◆ REQUIRED ACTION ◆
Copy out, unchanged, every line from the start of the records to the line that contains "The width and height of the screenshot is (507, 750).", and stop there.

◆ DATA ◆

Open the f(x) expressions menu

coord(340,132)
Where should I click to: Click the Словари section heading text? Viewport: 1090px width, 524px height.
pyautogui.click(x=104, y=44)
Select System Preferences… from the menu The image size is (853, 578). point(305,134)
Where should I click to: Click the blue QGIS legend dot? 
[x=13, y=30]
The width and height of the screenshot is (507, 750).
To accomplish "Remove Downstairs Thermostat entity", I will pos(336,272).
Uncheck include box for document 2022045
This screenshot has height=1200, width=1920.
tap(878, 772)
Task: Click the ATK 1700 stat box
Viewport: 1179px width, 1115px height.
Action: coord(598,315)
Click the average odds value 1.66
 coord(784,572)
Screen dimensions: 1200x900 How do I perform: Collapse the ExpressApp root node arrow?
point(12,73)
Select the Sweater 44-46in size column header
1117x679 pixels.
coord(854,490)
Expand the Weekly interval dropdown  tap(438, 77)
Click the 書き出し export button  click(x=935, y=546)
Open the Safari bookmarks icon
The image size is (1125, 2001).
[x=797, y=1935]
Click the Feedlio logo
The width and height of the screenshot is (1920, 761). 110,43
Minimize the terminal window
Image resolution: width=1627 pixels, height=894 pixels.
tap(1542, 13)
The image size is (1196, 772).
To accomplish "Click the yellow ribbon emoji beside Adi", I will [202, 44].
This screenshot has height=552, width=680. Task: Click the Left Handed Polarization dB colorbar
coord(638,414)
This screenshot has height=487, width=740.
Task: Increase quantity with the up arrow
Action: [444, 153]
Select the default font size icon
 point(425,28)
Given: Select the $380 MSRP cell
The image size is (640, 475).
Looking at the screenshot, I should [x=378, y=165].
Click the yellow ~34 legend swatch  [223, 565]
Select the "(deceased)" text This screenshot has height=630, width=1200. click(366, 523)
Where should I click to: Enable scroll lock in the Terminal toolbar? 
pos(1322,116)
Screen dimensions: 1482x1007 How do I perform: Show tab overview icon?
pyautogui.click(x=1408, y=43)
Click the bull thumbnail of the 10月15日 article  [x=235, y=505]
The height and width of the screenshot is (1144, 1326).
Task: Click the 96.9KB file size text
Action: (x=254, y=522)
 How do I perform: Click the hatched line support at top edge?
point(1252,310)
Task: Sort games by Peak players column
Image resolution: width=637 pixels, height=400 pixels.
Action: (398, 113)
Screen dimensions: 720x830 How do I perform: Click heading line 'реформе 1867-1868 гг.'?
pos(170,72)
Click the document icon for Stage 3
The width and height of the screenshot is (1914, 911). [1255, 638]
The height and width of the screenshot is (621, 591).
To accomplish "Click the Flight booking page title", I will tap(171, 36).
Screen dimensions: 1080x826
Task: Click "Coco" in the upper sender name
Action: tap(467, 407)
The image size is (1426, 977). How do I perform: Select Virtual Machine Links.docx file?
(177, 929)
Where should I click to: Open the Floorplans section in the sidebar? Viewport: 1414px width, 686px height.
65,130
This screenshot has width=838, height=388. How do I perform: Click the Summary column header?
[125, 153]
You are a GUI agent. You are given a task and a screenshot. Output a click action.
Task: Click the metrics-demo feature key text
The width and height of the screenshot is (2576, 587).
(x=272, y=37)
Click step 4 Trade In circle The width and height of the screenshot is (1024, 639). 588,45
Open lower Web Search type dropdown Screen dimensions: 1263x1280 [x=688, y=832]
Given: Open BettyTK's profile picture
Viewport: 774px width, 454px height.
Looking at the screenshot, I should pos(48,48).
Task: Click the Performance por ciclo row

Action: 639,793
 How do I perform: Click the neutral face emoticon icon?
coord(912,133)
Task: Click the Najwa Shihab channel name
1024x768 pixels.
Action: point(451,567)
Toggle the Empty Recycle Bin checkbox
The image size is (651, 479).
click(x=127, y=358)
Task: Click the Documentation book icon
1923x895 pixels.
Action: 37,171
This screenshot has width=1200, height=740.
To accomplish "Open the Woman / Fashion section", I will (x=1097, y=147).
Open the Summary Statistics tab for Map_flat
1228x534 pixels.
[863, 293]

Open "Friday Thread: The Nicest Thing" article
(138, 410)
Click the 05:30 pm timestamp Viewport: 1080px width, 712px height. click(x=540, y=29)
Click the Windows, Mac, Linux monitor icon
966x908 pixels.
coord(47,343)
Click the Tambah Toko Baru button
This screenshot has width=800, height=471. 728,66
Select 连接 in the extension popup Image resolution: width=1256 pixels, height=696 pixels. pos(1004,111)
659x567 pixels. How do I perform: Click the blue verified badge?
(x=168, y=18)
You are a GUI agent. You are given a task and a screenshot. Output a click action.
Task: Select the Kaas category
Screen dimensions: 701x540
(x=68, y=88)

◆ EXERCISE ANSWER ◆
Open the f(x) expressions menu

coord(340,132)
Where should I click to: Click the Словари section heading text? Viewport: 1090px width, 524px height.
pyautogui.click(x=104, y=44)
Select System Preferences… from the menu The image size is (853, 578). point(305,134)
Where should I click to: Click the blue QGIS legend dot? 
[x=13, y=30]
The width and height of the screenshot is (507, 750).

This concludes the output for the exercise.